To read the full article, complete with tables, click through to the October 2019 digital magazine.
The last time a “Frequency of Use” report was published for preservatives was in 2014. Since then, two major events have happened that impacted the list. For readers who immediately go to the tables, you will be shocked by the numbers. What happened?
First, the number of formulations registered with the U.S. Food and Drug Administration (FDA) through the voluntary cosmetic registration program (VCRP) dropped from 48,423 to 6,406; meanwhile, in Canada, where registrations are mandatory, the number rose from 150,258 to 202,583. Why?
Voluntary versus mandatory registration: Those who have heard me speak or have read my writing on this subject know that I favor mandatory registration of cosmetic formulations and re-registration every year. Further, the registrations should be the responsibility of the manufacturer and should include the ranges for all ingredients included therein (similar to Canada’s program). The registration must also include the name, address and contact information for the name on the packaging, along with the manufacturer.
The reason for this is simple: How can the cosmetic industry be held accountable to self-regulate if the FDA does not know who makes and who sells cosmetics, or what they contain? Furthermore, while all the bills introduced to Congress in the past few years require mandatory registrations, they also include many restrictions that will be harmful to our industry.
The other reason is that the VCRP is the source that prioritizes which ingredients the Cosmetic Ingredient Review (CIR) examines. But being a voluntary program, and with such a poor number of registrations, the VCRP leaves the CIR with inadequate data to perform its reviews.

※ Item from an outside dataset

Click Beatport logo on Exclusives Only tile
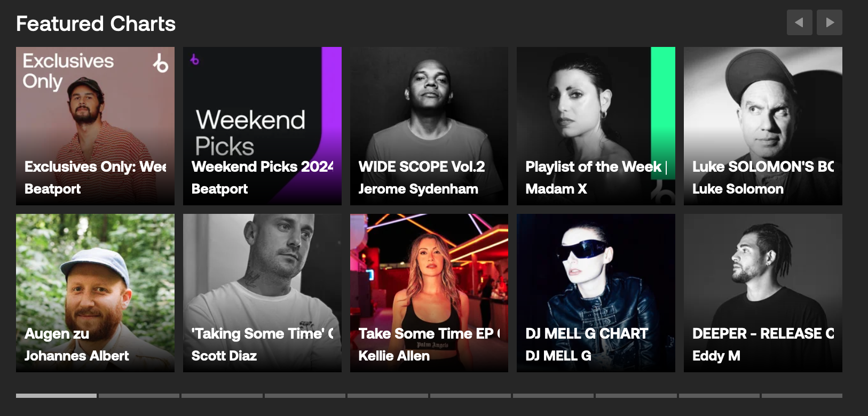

So, why the large drop in U.S. registrations? Several years ago, the FDA cleaned out the VCRP listings since so many registrations were from companies no longer in existence. Unfortunately, the industry has done little since to update and/or register products. Canada’s regulations, in contrast, require companies to keep their filings current—including those that are discontinued.
Bans and restrictions: The second major event has been the regulatory ban and restriction of many preservatives worldwide. Most of these come from nongovernmental organizations’ (NGOs’) distaste for preservatives in general. It seems today that attacks are made every two or three months on the most popular preservatives. Our consultancy frequently receives calls asking which preservatives can be used as replacements; my answer is usually to manufacture products aseptically, and possibly fill in unit doses—or resort to prayer.
But in all seriousness, the major impact from a regulatory basis has been decisions by the European Union (EU) and Canada to ban or restrict certain preservatives; following are the three most prominent examples.
Canada’s Prohibited Hot List
Canada prohibited the following preservatives by adding them to its “Hot List.” Note that this list is divided into two categories—prohibited and restricted chemicals. There are more than 475 prohibited chemicals listed, of which maybe 10 have been used in cosmetics. Recent additions include: thimerosal, chloramine T, chloroacetamide and phenyl mercuric acetate. These have not been used in the U.S. in decades.
Canada’s Restricted Hot List
Canada also restricted the following preservatives by placing them on its restricted Hot List...
Continue reading in the October 2019 digital magazine...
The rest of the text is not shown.